DIRECTIONS: Copy the material below line for line, changing nothing.

MATERIAL TO PROCESS:

══════

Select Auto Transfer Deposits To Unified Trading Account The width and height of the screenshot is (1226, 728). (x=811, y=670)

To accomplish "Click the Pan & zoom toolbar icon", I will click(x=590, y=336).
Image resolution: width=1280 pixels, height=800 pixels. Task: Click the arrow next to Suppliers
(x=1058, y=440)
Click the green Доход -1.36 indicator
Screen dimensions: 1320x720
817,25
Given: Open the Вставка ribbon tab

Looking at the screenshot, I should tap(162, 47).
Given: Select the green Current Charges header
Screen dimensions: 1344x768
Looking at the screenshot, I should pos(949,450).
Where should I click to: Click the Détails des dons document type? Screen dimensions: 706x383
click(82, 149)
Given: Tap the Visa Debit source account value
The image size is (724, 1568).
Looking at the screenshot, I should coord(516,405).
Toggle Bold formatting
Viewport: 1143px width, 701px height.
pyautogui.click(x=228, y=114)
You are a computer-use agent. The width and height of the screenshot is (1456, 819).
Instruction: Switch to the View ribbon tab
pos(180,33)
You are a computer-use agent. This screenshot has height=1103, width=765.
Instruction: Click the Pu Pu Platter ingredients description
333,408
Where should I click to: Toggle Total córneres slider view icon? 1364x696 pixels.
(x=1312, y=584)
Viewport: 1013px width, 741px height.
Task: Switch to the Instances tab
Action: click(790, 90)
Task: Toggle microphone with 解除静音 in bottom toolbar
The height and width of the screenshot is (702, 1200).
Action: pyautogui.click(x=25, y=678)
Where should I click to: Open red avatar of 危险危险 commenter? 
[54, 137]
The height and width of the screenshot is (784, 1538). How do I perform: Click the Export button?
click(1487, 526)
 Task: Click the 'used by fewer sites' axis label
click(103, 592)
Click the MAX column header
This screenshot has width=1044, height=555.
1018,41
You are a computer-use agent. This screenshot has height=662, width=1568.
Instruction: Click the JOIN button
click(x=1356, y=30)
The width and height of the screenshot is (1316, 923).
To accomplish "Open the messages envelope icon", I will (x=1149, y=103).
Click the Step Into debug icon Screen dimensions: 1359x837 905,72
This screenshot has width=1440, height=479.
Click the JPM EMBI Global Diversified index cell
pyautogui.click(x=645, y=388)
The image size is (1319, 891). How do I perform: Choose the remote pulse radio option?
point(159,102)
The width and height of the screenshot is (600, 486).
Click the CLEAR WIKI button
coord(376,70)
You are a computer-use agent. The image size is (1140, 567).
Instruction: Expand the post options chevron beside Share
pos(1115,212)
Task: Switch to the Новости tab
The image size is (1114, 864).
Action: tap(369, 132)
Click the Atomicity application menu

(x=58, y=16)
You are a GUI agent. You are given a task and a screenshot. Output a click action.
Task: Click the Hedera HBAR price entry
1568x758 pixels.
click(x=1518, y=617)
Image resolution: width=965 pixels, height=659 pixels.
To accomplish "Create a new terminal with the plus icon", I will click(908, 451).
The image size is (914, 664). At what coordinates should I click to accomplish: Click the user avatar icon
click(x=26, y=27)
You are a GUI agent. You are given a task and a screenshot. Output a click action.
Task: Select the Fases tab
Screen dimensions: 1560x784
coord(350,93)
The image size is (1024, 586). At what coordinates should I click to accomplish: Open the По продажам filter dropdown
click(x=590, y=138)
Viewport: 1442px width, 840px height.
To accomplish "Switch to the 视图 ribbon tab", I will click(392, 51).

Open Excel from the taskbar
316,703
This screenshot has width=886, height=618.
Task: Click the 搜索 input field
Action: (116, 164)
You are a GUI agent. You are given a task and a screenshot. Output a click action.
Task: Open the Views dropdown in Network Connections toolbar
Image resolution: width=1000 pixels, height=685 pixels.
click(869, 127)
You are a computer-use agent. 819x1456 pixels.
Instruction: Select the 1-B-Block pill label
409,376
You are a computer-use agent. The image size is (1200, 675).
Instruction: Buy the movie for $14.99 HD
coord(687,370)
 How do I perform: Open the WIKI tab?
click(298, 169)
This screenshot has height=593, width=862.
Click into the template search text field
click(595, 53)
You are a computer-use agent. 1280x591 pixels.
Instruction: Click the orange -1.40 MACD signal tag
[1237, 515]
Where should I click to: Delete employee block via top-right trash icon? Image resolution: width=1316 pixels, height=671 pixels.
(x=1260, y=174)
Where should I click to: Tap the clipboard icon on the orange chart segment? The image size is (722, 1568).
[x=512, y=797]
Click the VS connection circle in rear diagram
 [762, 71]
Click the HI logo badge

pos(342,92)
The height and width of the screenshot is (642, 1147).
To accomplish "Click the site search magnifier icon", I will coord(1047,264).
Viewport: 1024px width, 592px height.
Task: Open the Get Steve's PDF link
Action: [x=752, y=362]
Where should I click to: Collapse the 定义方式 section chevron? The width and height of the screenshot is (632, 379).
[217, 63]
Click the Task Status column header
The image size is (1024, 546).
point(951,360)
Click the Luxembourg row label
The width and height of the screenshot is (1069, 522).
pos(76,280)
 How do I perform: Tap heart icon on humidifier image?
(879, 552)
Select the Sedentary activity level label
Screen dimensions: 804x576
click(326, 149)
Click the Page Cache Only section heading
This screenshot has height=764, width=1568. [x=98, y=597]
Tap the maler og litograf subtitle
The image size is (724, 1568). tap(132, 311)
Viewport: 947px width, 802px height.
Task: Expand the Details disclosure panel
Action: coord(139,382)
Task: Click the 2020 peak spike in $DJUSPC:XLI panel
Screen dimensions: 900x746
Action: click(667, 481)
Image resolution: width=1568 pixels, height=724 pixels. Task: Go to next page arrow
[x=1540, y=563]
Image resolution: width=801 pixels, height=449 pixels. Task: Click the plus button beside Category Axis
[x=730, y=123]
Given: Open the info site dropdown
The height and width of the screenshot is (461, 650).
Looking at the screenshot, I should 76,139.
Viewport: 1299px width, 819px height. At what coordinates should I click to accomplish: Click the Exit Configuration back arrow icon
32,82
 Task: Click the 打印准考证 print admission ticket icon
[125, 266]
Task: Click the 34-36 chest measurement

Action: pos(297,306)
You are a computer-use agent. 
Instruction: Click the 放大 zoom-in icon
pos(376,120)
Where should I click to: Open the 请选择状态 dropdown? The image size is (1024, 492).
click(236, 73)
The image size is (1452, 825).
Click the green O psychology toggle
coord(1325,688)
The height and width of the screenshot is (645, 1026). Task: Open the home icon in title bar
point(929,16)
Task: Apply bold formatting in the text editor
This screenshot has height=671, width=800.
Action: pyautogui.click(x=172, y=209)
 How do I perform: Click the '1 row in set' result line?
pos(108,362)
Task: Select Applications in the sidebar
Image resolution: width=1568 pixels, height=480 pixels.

══════

SOLUTION FOR THIS TASK:
Select Auto Transfer Deposits To Unified Trading Account The width and height of the screenshot is (1226, 728). (x=811, y=670)

To accomplish "Click the Pan & zoom toolbar icon", I will click(x=590, y=336).
Image resolution: width=1280 pixels, height=800 pixels. Task: Click the arrow next to Suppliers
(x=1058, y=440)
Click the green Доход -1.36 indicator
Screen dimensions: 1320x720
817,25
Given: Open the Вставка ribbon tab

Looking at the screenshot, I should tap(162, 47).
Given: Select the green Current Charges header
Screen dimensions: 1344x768
Looking at the screenshot, I should pos(949,450).
Where should I click to: Click the Détails des dons document type? Screen dimensions: 706x383
click(82, 149)
Given: Tap the Visa Debit source account value
The image size is (724, 1568).
Looking at the screenshot, I should coord(516,405).
Toggle Bold formatting
Viewport: 1143px width, 701px height.
pyautogui.click(x=228, y=114)
You are a computer-use agent. The width and height of the screenshot is (1456, 819).
Instruction: Switch to the View ribbon tab
pos(180,33)
You are a computer-use agent. This screenshot has height=1103, width=765.
Instruction: Click the Pu Pu Platter ingredients description
333,408
Where should I click to: Toggle Total córneres slider view icon? 1364x696 pixels.
(x=1312, y=584)
Viewport: 1013px width, 741px height.
Task: Switch to the Instances tab
Action: click(790, 90)
Task: Toggle microphone with 解除静音 in bottom toolbar
The height and width of the screenshot is (702, 1200).
Action: pyautogui.click(x=25, y=678)
Where should I click to: Open red avatar of 危险危险 commenter? 
[54, 137]
The height and width of the screenshot is (784, 1538). How do I perform: Click the Export button?
click(1487, 526)
 Task: Click the 'used by fewer sites' axis label
click(103, 592)
Click the MAX column header
This screenshot has width=1044, height=555.
1018,41
You are a computer-use agent. This screenshot has height=662, width=1568.
Instruction: Click the JOIN button
click(x=1356, y=30)
The width and height of the screenshot is (1316, 923).
To accomplish "Open the messages envelope icon", I will (x=1149, y=103).
Click the Step Into debug icon Screen dimensions: 1359x837 905,72
This screenshot has width=1440, height=479.
Click the JPM EMBI Global Diversified index cell
pyautogui.click(x=645, y=388)
The image size is (1319, 891). How do I perform: Choose the remote pulse radio option?
point(159,102)
The width and height of the screenshot is (600, 486).
Click the CLEAR WIKI button
coord(376,70)
You are a computer-use agent. The image size is (1140, 567).
Instruction: Expand the post options chevron beside Share
pos(1115,212)
Task: Switch to the Новости tab
The image size is (1114, 864).
Action: tap(369, 132)
Click the Atomicity application menu

(x=58, y=16)
You are a GUI agent. You are given a task and a screenshot. Output a click action.
Task: Click the Hedera HBAR price entry
1568x758 pixels.
click(x=1518, y=617)
Image resolution: width=965 pixels, height=659 pixels.
To accomplish "Create a new terminal with the plus icon", I will click(908, 451).
The image size is (914, 664). At what coordinates should I click to accomplish: Click the user avatar icon
click(x=26, y=27)
You are a GUI agent. You are given a task and a screenshot. Output a click action.
Task: Select the Fases tab
Screen dimensions: 1560x784
coord(350,93)
The image size is (1024, 586). At what coordinates should I click to accomplish: Open the По продажам filter dropdown
click(x=590, y=138)
Viewport: 1442px width, 840px height.
To accomplish "Switch to the 视图 ribbon tab", I will click(392, 51).

Open Excel from the taskbar
316,703
This screenshot has width=886, height=618.
Task: Click the 搜索 input field
Action: (116, 164)
You are a GUI agent. You are given a task and a screenshot. Output a click action.
Task: Open the Views dropdown in Network Connections toolbar
Image resolution: width=1000 pixels, height=685 pixels.
click(869, 127)
You are a computer-use agent. 819x1456 pixels.
Instruction: Select the 1-B-Block pill label
409,376
You are a computer-use agent. The image size is (1200, 675).
Instruction: Buy the movie for $14.99 HD
coord(687,370)
 How do I perform: Open the WIKI tab?
click(298, 169)
This screenshot has height=593, width=862.
Click into the template search text field
click(595, 53)
You are a computer-use agent. 1280x591 pixels.
Instruction: Click the orange -1.40 MACD signal tag
[1237, 515]
Where should I click to: Delete employee block via top-right trash icon? Image resolution: width=1316 pixels, height=671 pixels.
(x=1260, y=174)
Where should I click to: Tap the clipboard icon on the orange chart segment? The image size is (722, 1568).
[x=512, y=797]
Click the VS connection circle in rear diagram
 [762, 71]
Click the HI logo badge

pos(342,92)
The height and width of the screenshot is (642, 1147).
To accomplish "Click the site search magnifier icon", I will coord(1047,264).
Viewport: 1024px width, 592px height.
Task: Open the Get Steve's PDF link
Action: [x=752, y=362]
Where should I click to: Collapse the 定义方式 section chevron? The width and height of the screenshot is (632, 379).
[217, 63]
Click the Task Status column header
The image size is (1024, 546).
point(951,360)
Click the Luxembourg row label
The width and height of the screenshot is (1069, 522).
pos(76,280)
 How do I perform: Tap heart icon on humidifier image?
(879, 552)
Select the Sedentary activity level label
Screen dimensions: 804x576
click(326, 149)
Click the Page Cache Only section heading
This screenshot has height=764, width=1568. [x=98, y=597]
Tap the maler og litograf subtitle
The image size is (724, 1568). tap(132, 311)
Viewport: 947px width, 802px height.
Task: Expand the Details disclosure panel
Action: coord(139,382)
Task: Click the 2020 peak spike in $DJUSPC:XLI panel
Screen dimensions: 900x746
Action: click(667, 481)
Image resolution: width=1568 pixels, height=724 pixels. Task: Go to next page arrow
[x=1540, y=563]
Image resolution: width=801 pixels, height=449 pixels. Task: Click the plus button beside Category Axis
[x=730, y=123]
Given: Open the info site dropdown
The height and width of the screenshot is (461, 650).
Looking at the screenshot, I should 76,139.
Viewport: 1299px width, 819px height. At what coordinates should I click to accomplish: Click the Exit Configuration back arrow icon
32,82
 Task: Click the 打印准考证 print admission ticket icon
[125, 266]
Task: Click the 34-36 chest measurement

Action: pos(297,306)
You are a computer-use agent. 
Instruction: Click the 放大 zoom-in icon
pos(376,120)
Where should I click to: Open the 请选择状态 dropdown? The image size is (1024, 492).
click(236, 73)
The image size is (1452, 825).
Click the green O psychology toggle
coord(1325,688)
The height and width of the screenshot is (645, 1026). Task: Open the home icon in title bar
point(929,16)
Task: Apply bold formatting in the text editor
This screenshot has height=671, width=800.
Action: pyautogui.click(x=172, y=209)
 How do I perform: Click the '1 row in set' result line?
pos(108,362)
Task: Select Applications in the sidebar
Image resolution: width=1568 pixels, height=480 pixels.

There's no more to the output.